I used Numba to get some system info (see below). Looks like the cublas library is working fine.
System info:
fdw
26 September 2020 12:16
5
Hi Gavin,
Looking at the output below it appears as if Numba is opening up and loading the CUBLAS shared library, although it does not state if it is actually calling any of the methods. Would you be able to run a test case in Numba which calls down to CUBLAS?
Regards, Freddie.
I have never used Numba (other than the above) so I don’t have a readily available example to use.
I created the following example using CuPy which uses Cuda to calculate the norm of a matrix. I think this uses cublas. This example works fine.
Compare CuPy and NumPy
import cupy as cp
import numpy as np
import time
n = 100_000_000
ns = 10_000
Using NumPy
x_cpu = np.arange(n) - 4
x_cpu.reshape((ns, ns))
ti = time.perf_counter()
norm_cpu = np.linalg.norm(x_cpu)
tf = time.perf_counter()
print(f’NumPy result: \t{norm_cpu}’)
print(f’NumPy time: \t{tf - ti:.4g}’)
Using CuPy
x_gpu = cp.arange(n) - 4
x_gpu.reshape((ns, ns))
ti = time.perf_counter()
norm_gpu = cp.linalg.norm(x_gpu)
tf = time.perf_counter()
print(f’CuPy result: \t{norm_gpu}’)
print(f’CuPy time: \t{tf - ti:.4g}’)
fdw
26 September 2020 16:10
8
Hi Gavin,
So it looks as if the cupy.linalg.norm function makes does not call out to CUBLAS. See:
https://github.com/cupy/cupy/blob/master/cupy/linalg/norms.py#L54
Regards, Freddie.
Here’s another example that uses the CuPy solve function which does use cublas. At least from what I can tell in the CuPy source code. This example works fine too.
Compare CuPy and NumPy
import cupy as cp
import numpy as np
import time
Using NumPy
a_cpu = np.array([[4, 3, 2], [-2, 2, 3], [3, -5, 2]])

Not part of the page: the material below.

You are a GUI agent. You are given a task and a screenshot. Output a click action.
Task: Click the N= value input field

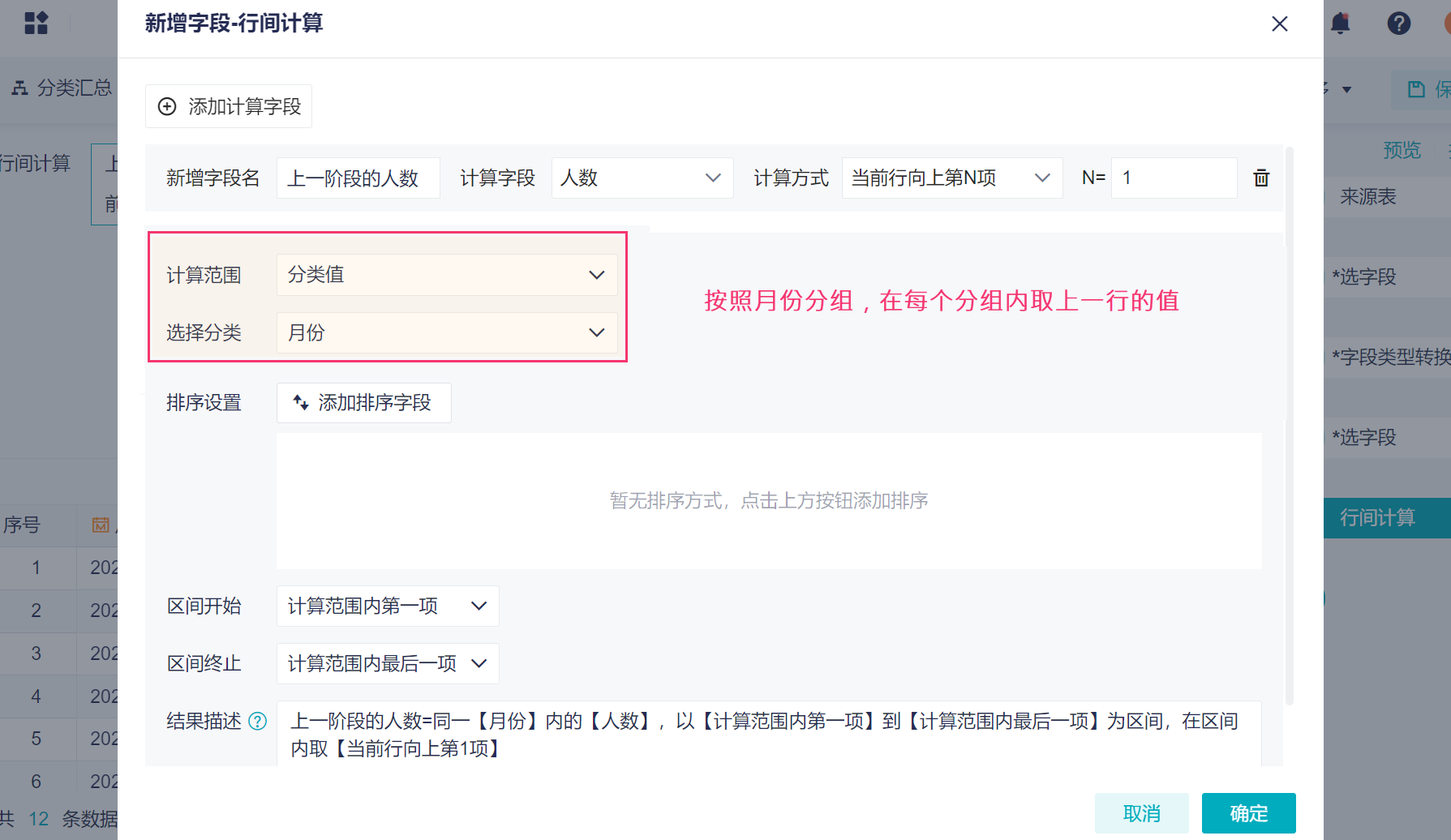point(1173,178)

b_cpu = np.array([25, -10, -4])
ti = time.perf_counter()
x_cpu = np.linalg.solve(a_cpu, b_cpu)
tf = time.perf_counter()
print(f’NumPy result: \t{x_cpu}’)
print(f’NumPy time: \t{tf - ti:.4g}’)
Using CuPy
a_gpu = cp.array([[4, 3, 2], [-2, 2, 3], [3, -5, 2]])
b_gpu = cp.array([25, -10, -4])
ti = time.perf_counter()
x_gpu = cp.linalg.solve(a_gpu, b_gpu)
tf = time.perf_counter()
print(f’CuPy result: \t{x_gpu}’)
print(f’CuPy time: \t{tf - ti:.4g}’)
fdw
26 September 2020 17:50
10
Hi Gavin,
So I believe that here CuPy is using cusolver as opposed to CUBLAS to
solve the system.
Would you be able to run the following snippet for me?
from ctypes import CDLL, POINTER, c_void_p
lib = CDLL('libcublas.so')
create = lib.cublasCreate_v2
create.argtypes = [POINTER(c_void_p)]
handle = c_void_p()
print(create(handle))
This should print 0.
Regards, Freddie.
Freddie, I ran your script and it prints 1.
In my bashrc file, I’m pointing to the CUDA environment as follows:
export PATH="$PATH:/usr/local/cuda-9.2/bin"
export LD_LIBRARY_PATH="/usr/local/cuda-9.2/lib64"
The libcublas.so is located in /usr/local/cuda-9.2/lib64/ as:
lrwxrwxrwx 1 root root 16 Sep 25 19:45 libcublas.so -> libcublas.so.9.2*
lrwxrwxrwx 1 root root 19 Sep 25 19:45 libcublas.so.9.2 -> libcublas.so.9.2.88*
fdw
26 September 2020 19:04
13
Hi Gavin,
It appears as if either your CUDA install or environment is broken. It
could be the version of CUBLAS the loader is finding is incompatible
with your main CUDA version.
Regards, Freddie.
So I wiped the system I was working on and did a fresh install of CUDA. Everything seems to be working fine now.